• _TO BE DONE_: Please summarize the tower-and-flagstaff problem in two sentences.

• _SELECTED EXCERPT_:
----------

#### A vertical tower stands on a horizontal plane and is surmounted by a vertical flagstaff of height h. At a point on the plane, the angles of elevation of the bottom and the top of the flagstaff are α and β, respectively. Prove that the height of the tower is$\left ( \frac{h\tan \alpha }{\tan \beta -\tan \alpha } \right )$

According to question

Here h is the height of flagstaff AD.
Let $\l$ is the height of the tower
$\alpha$ and $\beta$ be the angle of elevation of the bottom and the top of the flagstaff.

----------

• _SOURCE EXCERPT_:
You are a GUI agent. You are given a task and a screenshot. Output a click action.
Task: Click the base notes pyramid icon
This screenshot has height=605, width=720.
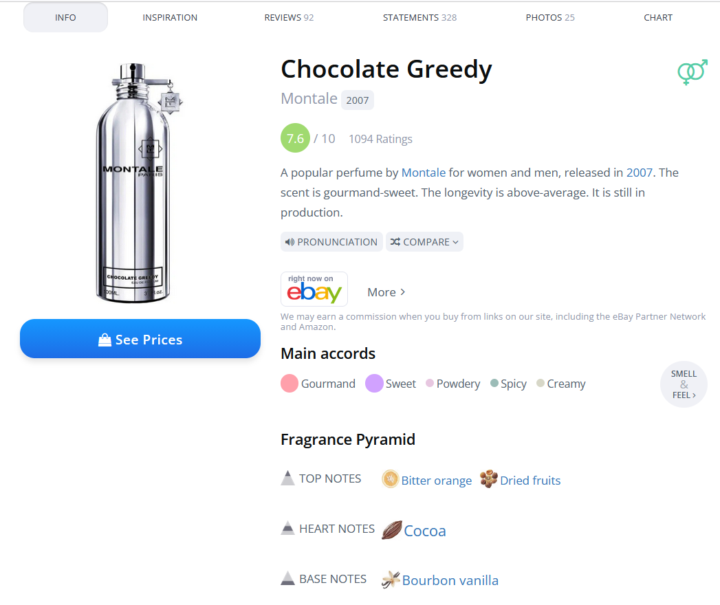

----------

• _RESULT FOR THIS EXERCISE_: A vertical tower on a horizontal plane carries a vertical flagstaff of height h, and from a point on the plane the angles of elevation of the flagstaff's bottom and top are α and β, respectively. The task is to prove that the tower's height equals h tan α / (tan β − tan α), and the worked solution begins by taking h as the height of flagstaff AD and letting an unknown stand for the tower's height.